Most of us have seen the effect of cognitive decline in a loved one. As a child, I lived with a grandparent who repeated some of his life experiences over and over. The adults in my life said this unusual behavior was due to hardening of the arteries. Today, we see far more serious forms of cognitive decline, dementia and Alzheimer’s, and the incidence of its occurrence is overwhelming our health care systems. What can we do?

Maria Shriver, author and correspondent for NBC News recently said it well, “Talking about cognitive health is a conversation that we need to start having in our country, across all ages.”

Avoid Anything that Hurts Your Brain

The good news is there are practical steps that we can all take to protect our brain. Yes, we do have power over brain disease. You may have heard psychiatrist, brain researcher, and author, Dr. Daniel Amen speak on his insightful PBS-TV specials. He advises us to avoid anything that hurts our brain such as:

Recreational drugs & alcohol • Diabetes
• Obesity • Chronic stress
• Lack of activity • Emotional trauma
• Diet low in nutrients • Unhealthy peer group
• Insomnia • Denial: Ignoring your brain’s vulnerability
• Nicotine/Smoking • Environmental toxins
• Excess caffeine • Head injury

Lifestyle Choices to Heal Your Brain: an Action Plan

As you can infer from the above list, there is much that we can do to heal our brain through lifestyle choices. It’s never too late to take these important steps. Today we know that the brain grows new neurons (neurogenesis), and it adapts by rewiring itself (neuroplasticity) to reshape the mind and our life.
──────────────────────────────
• Your instructions
Write the next part of the article on protecting brain health, continuing after its final sentence about neurogenesis and neuroplasticity.

• Dataset records
──────────────────────────────
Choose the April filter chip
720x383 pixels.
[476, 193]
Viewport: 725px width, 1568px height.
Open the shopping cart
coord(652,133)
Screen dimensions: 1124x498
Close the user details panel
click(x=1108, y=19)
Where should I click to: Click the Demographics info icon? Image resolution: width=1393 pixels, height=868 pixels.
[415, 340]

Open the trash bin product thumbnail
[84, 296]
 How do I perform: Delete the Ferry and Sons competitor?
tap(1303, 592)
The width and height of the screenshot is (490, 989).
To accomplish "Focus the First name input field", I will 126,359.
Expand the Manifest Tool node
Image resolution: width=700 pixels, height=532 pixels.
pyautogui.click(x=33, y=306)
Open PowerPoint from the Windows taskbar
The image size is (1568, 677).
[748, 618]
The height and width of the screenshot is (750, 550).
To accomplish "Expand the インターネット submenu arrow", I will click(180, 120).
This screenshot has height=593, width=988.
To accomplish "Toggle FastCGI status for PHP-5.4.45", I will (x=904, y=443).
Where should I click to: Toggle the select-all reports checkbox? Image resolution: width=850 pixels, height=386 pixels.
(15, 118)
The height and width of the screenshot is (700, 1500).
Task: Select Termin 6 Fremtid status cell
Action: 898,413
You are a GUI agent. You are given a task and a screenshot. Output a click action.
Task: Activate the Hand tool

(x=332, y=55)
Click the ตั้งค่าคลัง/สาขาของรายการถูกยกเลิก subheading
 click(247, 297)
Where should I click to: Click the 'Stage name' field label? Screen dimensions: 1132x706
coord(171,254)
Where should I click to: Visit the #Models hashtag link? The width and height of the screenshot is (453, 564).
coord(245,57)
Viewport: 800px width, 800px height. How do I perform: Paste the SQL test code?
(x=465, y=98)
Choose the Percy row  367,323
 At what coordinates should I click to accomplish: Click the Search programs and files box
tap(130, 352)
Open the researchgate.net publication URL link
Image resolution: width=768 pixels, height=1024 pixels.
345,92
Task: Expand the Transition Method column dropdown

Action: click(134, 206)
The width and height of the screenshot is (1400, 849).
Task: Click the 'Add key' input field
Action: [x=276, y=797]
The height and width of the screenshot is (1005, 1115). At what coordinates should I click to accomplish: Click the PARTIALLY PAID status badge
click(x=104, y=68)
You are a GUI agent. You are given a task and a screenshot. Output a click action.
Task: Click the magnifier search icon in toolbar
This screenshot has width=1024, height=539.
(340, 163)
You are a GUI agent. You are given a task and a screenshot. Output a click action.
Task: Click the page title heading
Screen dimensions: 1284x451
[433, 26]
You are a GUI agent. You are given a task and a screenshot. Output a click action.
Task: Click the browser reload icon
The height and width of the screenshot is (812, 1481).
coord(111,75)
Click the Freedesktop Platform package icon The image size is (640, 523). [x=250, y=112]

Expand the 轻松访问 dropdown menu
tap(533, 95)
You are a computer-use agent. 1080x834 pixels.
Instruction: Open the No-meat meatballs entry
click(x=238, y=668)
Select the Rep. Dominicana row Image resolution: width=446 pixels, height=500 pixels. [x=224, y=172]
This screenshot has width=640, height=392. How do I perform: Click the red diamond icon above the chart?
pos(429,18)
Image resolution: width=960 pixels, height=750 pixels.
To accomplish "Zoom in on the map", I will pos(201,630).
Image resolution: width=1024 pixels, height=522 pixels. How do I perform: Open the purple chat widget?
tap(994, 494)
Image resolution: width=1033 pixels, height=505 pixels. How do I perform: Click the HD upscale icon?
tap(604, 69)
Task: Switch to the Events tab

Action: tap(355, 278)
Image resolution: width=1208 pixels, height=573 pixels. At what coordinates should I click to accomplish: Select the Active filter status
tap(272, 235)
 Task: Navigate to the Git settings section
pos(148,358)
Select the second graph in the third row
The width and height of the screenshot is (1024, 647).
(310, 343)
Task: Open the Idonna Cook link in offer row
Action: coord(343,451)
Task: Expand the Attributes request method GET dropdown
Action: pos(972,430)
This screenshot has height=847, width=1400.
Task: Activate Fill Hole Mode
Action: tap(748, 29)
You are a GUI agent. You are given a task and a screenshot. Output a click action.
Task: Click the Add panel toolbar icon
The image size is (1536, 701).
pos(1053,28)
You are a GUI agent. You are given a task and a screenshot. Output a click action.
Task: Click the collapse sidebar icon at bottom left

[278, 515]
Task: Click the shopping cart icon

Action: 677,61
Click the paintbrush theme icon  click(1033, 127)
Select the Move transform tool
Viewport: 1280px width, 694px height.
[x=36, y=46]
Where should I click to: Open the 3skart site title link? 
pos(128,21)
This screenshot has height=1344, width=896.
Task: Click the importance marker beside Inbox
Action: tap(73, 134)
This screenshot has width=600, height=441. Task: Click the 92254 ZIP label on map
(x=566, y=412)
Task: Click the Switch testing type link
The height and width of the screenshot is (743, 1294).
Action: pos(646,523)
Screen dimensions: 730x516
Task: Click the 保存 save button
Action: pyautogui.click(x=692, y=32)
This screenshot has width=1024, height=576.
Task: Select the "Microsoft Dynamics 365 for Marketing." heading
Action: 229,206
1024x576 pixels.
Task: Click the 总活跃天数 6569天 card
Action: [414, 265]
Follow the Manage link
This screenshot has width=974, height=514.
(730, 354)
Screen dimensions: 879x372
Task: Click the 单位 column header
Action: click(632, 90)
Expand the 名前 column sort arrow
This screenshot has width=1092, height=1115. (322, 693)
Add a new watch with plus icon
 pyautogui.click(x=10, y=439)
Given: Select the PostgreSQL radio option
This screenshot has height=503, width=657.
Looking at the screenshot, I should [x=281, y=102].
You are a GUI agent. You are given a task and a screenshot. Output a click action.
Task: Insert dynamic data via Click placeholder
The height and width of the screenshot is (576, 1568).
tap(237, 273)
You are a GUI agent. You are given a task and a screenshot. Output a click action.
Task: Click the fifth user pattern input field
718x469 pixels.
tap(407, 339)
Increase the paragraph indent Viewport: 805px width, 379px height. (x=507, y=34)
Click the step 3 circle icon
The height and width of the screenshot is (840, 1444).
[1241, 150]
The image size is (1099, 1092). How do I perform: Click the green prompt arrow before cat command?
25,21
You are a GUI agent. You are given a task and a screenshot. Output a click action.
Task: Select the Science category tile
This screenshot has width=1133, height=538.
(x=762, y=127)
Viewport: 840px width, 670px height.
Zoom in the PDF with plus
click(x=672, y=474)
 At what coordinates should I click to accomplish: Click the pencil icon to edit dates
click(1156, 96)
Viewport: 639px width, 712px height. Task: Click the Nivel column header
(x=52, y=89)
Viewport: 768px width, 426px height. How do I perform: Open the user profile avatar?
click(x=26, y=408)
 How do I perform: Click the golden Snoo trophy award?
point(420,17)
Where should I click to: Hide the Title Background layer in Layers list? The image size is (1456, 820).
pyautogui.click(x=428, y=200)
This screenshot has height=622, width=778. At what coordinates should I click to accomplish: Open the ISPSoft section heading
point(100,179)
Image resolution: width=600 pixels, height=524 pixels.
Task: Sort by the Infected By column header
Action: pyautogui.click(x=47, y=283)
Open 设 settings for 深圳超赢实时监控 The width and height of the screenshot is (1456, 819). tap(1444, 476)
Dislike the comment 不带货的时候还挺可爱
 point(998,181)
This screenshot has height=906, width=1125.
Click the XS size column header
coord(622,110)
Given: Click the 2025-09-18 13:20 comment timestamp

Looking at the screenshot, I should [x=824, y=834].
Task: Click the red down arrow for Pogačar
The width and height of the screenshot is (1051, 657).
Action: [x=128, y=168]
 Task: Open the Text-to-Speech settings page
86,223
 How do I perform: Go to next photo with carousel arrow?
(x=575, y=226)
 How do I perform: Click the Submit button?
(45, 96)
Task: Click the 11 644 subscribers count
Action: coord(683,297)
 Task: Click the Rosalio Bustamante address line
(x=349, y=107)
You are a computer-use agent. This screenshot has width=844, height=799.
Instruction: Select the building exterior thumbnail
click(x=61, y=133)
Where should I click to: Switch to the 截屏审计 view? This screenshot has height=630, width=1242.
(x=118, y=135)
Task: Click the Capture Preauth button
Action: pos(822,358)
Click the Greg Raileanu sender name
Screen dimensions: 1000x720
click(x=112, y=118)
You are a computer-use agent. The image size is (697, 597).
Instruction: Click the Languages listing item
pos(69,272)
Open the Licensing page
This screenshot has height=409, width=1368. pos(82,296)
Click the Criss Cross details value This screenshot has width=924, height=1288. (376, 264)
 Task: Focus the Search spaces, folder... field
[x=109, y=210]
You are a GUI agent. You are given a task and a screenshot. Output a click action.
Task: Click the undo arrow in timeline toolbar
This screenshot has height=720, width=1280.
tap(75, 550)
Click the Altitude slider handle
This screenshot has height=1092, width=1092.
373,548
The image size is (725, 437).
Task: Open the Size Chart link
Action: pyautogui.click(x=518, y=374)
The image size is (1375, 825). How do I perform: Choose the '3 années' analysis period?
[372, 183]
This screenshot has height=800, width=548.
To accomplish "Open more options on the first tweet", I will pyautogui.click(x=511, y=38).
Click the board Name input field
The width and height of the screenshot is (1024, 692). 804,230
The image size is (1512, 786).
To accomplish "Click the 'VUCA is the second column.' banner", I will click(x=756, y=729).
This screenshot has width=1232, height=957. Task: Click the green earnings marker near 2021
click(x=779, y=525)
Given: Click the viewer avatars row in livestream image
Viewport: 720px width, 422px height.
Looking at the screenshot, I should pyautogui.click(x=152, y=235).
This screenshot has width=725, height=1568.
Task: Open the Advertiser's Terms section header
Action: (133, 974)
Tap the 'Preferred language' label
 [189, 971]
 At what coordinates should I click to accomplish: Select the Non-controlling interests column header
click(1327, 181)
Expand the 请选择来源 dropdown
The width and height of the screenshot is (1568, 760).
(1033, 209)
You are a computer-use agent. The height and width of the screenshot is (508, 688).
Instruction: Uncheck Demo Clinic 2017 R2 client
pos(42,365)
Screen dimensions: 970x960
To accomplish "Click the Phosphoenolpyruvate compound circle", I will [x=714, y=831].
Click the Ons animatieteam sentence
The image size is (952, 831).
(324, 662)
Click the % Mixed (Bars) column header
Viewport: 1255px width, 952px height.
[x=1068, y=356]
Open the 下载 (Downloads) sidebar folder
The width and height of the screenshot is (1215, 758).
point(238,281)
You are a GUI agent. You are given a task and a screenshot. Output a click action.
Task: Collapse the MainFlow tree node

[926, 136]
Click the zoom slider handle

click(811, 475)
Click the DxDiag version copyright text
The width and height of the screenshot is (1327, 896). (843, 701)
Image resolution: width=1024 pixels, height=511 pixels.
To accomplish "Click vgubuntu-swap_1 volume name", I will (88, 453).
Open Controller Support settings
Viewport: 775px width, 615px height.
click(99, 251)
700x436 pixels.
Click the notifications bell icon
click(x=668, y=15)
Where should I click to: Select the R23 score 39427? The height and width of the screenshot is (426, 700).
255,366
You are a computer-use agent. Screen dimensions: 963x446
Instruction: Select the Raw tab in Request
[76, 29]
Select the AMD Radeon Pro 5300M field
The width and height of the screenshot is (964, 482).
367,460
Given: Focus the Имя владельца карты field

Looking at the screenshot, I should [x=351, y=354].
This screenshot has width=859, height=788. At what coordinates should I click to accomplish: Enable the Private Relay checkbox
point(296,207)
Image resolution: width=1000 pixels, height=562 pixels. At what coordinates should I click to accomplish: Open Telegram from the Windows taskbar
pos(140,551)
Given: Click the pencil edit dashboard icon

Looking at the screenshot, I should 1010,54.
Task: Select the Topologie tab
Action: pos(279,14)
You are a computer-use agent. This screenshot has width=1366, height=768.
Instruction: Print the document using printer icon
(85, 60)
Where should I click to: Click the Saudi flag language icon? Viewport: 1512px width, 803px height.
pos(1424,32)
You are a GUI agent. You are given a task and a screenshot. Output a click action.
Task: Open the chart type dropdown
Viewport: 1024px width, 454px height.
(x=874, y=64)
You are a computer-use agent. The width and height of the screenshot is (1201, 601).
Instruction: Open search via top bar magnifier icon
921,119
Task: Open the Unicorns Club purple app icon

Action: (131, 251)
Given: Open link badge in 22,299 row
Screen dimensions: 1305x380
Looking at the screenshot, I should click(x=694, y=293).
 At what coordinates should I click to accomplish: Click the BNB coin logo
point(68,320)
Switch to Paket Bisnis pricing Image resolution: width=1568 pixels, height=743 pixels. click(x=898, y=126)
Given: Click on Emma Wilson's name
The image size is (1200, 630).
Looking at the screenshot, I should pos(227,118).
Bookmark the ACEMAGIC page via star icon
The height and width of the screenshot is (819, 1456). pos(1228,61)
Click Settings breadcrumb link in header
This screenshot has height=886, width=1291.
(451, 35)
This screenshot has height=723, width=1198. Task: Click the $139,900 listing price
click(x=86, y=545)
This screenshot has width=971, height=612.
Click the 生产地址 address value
──────────────────────────────
• Answer area
I consider myself fortunate to have I stumbled into a healthier way of life 43 years ago when I was introduced to meditation. One evening a good friend told me he was going to an introductory lecture about meditation, and I accepted his invitation to join him. To my surprise, I was excited about what I heard in the evening’s discussion and decided to enroll in the meditation course.

Within just one week of adding two short periods of meditation to each day, I was feeling less tired and more alert. I looked forward to the end of the work day so I could sit down and meditate. I was also happier, and more confident and enthusiastic. I was sleeping better, and in the coming months, I realized that I was making healthier food choices. This frequently happens; when you heal in one area of your life, you begin to be drawn to other healthy behaviors.

Positive change begins to snowball. Some people for example, after learning to meditate, begin to exercise or move more. They may go for walks, do yoga, or work out in a gym. Others, like me, begin to eat more nutrient rich foods, and less sweets and processed foods. Stress levels decrease as a result of such positive lifestyle changes; we grow calmer and handle the challenges of life in a healthier manner. Spontaneously we begin making better decisions, and negative influences such as smoking, overeating, and self-medicating with alcohol and drugs become less attractive.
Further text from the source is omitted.